Exercise instructions: Transcribe the data below verbatim from the line with "Task: Click the Euro currency format icon" to the line with "Task: Click red". Include both of those lines.

Provided records:

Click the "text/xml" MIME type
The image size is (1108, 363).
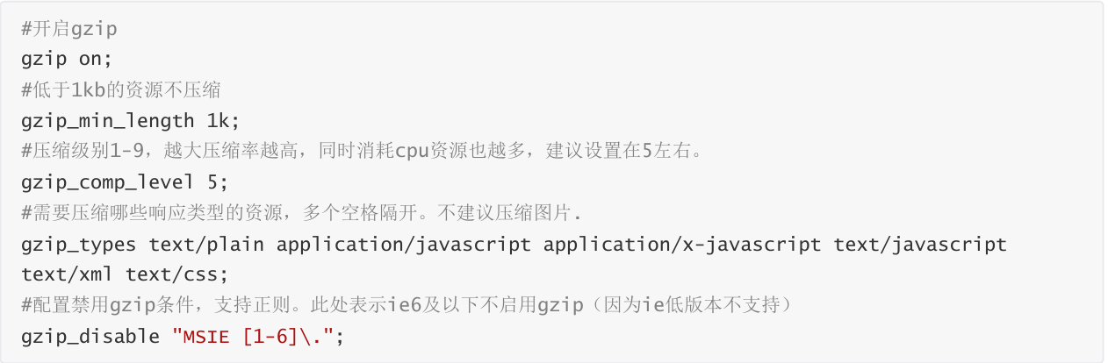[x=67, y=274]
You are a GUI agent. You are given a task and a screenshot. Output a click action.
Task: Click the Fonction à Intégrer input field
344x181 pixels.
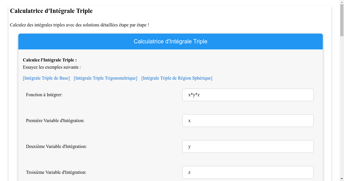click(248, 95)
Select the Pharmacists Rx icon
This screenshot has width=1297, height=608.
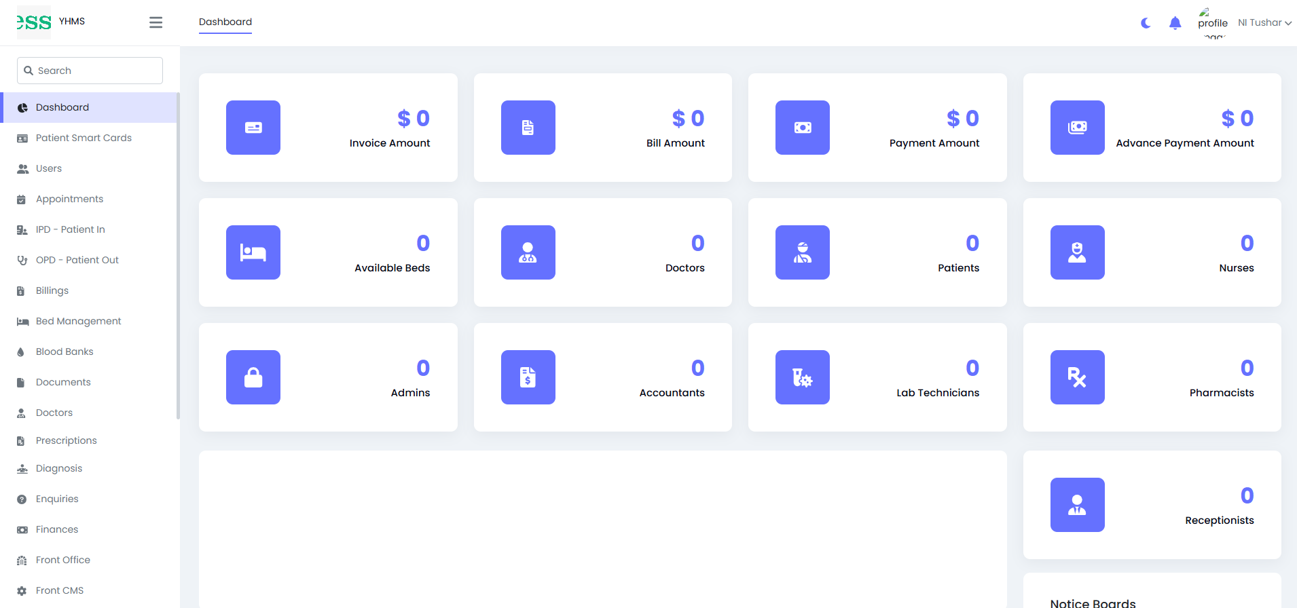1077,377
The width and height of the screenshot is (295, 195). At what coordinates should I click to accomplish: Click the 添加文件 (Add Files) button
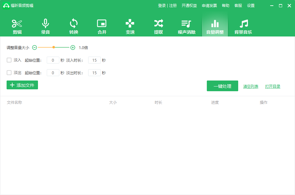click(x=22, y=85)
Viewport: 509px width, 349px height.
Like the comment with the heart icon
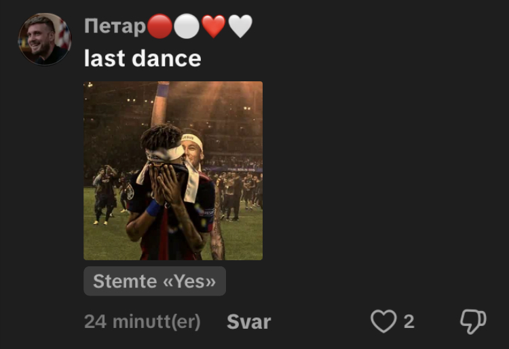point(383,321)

---

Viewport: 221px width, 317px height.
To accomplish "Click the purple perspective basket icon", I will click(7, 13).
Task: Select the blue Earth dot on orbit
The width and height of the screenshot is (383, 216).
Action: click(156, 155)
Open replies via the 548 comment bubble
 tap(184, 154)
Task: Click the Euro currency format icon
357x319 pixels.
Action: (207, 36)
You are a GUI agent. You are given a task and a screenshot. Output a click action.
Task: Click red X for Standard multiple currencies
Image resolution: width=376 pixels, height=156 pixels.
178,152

...

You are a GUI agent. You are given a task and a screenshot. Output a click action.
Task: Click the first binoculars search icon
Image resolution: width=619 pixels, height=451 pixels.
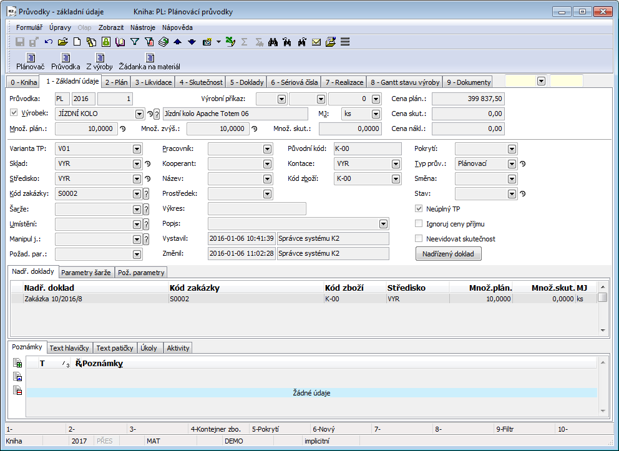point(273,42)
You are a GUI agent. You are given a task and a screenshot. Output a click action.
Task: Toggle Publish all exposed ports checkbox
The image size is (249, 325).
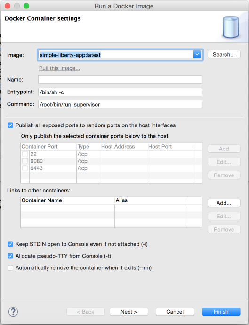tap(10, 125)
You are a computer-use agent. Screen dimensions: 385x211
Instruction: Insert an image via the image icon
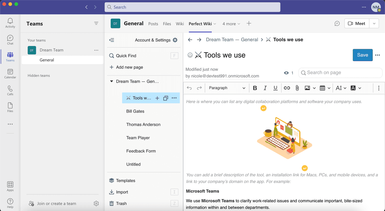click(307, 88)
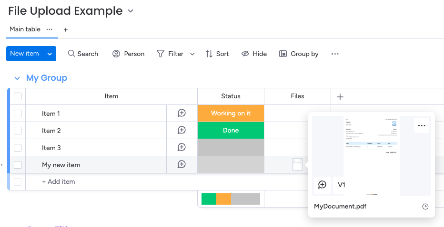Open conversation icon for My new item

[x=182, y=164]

Worked solution:
Task: Click the Euro currency format icon
357x319 pixels.
Action: (207, 36)
You are a GUI agent. You are given a task and a screenshot. Output a click action.
Task: Click red X for Standard multiple currencies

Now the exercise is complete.